Soccer almost killed me

I played soccer for two years when I was in elementary school. My first year was in Kindergarten, and my second was in 2nd grade.

I remember absolutely despising soccer. Both times. I originally joined because my best friend Ali Boehler played, and my parents totally encouraged me being an athlete. And of course I thought that I was going to be God's gift to soccer. And I totally was not. At all. And here are the three reasons why:

1. Ali and I were not on the same team. I was so upset when I found out that I didn't get to play my first sport ever with my best friend. I mean come on! She was my best friend! I needed to be on her team. But, I wasn't and I never got my wish. I'm actually not sure why. It probably had something to do with the fact that Ali was a really thin girl that looked like she had an athletic future, and I was a chubby child that really probably had no future as an athlete (This actually didn't end up being true. I was pretty gifted at riding horses, an okay volleyball player, and a kind of talented, kind of cocky shot-put and discus thrower). We probably had try outs or something and she was probably waaaay better than me.

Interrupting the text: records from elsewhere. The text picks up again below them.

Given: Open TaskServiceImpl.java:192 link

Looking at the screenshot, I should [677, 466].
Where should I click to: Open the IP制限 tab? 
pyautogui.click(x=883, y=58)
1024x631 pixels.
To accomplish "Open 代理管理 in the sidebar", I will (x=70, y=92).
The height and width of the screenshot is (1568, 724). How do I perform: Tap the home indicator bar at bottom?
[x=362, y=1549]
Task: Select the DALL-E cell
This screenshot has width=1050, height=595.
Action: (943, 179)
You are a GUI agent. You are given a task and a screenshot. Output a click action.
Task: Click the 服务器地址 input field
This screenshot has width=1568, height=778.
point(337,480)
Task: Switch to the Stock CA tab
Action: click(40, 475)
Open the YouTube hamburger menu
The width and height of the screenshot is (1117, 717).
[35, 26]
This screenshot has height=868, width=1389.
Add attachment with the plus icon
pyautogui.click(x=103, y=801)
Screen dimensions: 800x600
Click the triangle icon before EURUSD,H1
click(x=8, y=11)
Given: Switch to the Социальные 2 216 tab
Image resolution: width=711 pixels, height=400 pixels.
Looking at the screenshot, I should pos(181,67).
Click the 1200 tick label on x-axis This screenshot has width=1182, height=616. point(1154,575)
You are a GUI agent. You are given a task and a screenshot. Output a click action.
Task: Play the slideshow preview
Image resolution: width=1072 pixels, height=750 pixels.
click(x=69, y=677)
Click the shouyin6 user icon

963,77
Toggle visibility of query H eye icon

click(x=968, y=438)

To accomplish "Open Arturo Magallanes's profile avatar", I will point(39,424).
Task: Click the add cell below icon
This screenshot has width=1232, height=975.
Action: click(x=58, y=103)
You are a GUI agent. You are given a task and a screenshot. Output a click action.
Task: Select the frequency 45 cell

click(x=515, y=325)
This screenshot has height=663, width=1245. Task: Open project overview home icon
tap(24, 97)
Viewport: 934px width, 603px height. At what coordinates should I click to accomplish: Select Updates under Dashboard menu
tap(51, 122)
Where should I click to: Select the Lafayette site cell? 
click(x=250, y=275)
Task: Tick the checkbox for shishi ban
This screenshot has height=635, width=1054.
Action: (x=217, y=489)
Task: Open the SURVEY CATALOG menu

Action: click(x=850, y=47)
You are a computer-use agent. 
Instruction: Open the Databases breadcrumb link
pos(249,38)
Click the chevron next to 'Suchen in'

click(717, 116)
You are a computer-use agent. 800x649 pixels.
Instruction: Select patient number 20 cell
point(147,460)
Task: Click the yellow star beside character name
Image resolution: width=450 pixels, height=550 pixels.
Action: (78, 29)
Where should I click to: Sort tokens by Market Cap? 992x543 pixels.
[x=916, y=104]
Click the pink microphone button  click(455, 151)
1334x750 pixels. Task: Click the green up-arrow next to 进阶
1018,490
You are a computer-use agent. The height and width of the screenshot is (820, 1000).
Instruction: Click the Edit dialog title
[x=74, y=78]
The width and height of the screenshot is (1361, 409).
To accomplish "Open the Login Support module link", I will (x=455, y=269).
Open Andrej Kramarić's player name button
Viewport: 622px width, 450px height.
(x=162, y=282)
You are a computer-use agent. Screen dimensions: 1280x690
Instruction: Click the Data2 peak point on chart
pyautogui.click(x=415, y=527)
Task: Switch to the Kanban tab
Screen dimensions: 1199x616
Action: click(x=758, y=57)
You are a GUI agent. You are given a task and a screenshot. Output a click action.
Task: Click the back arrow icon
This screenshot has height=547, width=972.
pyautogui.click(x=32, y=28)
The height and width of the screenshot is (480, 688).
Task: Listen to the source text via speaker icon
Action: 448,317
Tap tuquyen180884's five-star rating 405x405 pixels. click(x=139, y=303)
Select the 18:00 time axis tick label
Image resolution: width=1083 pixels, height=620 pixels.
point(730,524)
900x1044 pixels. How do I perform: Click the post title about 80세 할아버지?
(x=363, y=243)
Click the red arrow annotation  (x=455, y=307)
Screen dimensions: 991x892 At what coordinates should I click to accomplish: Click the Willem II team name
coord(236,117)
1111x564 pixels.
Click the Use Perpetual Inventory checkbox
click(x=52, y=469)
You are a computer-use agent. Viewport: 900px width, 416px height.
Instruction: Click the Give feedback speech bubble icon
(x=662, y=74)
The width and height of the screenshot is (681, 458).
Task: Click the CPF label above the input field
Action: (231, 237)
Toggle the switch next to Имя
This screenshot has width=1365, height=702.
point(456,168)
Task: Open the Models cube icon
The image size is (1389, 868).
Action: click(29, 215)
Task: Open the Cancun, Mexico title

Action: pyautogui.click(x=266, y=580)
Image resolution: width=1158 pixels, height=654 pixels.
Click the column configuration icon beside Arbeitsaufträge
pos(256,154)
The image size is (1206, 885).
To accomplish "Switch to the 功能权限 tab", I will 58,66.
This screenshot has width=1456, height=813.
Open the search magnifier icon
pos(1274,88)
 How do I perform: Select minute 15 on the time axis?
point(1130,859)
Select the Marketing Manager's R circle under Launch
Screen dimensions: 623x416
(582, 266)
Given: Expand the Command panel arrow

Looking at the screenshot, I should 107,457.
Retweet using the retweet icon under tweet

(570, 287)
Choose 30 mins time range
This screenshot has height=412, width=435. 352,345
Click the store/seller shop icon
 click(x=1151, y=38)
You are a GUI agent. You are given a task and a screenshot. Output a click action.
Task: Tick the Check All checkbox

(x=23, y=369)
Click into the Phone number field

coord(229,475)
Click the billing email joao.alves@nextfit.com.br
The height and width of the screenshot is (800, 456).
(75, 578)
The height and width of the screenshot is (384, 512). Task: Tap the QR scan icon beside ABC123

2. I hated running. I still hate running. With my whole soul. I have always found it very inconvenient. It's like walking (which is great; I love walking) but faster and you are out of breath after. It's not fun. And around this time, my sisters were both diagnosed with asthma. So obviously I thought I had asthma too. I remember there was one game that I was so out of breath that I made them take me out of the game and I made my parents give me my sister's inhaler. I was convinced that I was going to die. That was it. That's how my life was going to end. I was going to die on the side of a soccer field at the ripe young age of seven with my parents trying to save my life with an inhaler that I did not need. But really I was just out of shape and chubby and unable to run for long periods of time because I was out of shape and chubby.

3. It was boring. I thought soccer was so boring. They didn't let me play the position that I wanted to play (which was the coveted goalie position) and the position that I did play (maybe wing or something? Is that a position in soccer? I wouldn't know. I don't follow the sport), my coach told me that I had to stay on our end of the field the whole time and I had to keep the other team away from the goal. But that was so boring. The ball was always on the other team's side of the field and I was so bored of just standing there with nothing to do. So of course I had to entertain myself in some way. Sometimes I took up dancing on the field (please note that I am about as good of a dancer as a squirrel with an acorn stuck up it's butt). I would prance around because I didn't like just standing. It was more exciting to shake my groove thang. Other times, I would just sit down on the field. My coach did not like this one at all. He would yell at me to get up, but he just didn't get it! I was so bored and standing for too long hurt my body, at least that was how I felt. And plus, why would the field be full of three-leaf clovers if we couldn't look for ones with 4 leaves? That just seemed preposterous to me. I wanted a four-leaf clover so badly because I had never found one, and at seven years old, that was my life goal. I would search at recess, at the park, in the middle of soccer games; anywhere there were patches of clovers, you would find me on my hands and knees searching for that clover with 4 leaves on it. I needed that clover, but I never found one.

You might be wondering why I decided to play soccer for two years instead of just one. I hated soccer from the beginning. That's why I didn't play when I was in first grade. But when I was in second grade, all my friends were playing and I felt left out. But when I started playing again that year, I regretted it completely. That was the worst decision I made for my recreational life in elementary school.

Oh, and they also eventually let me play goalie. Once.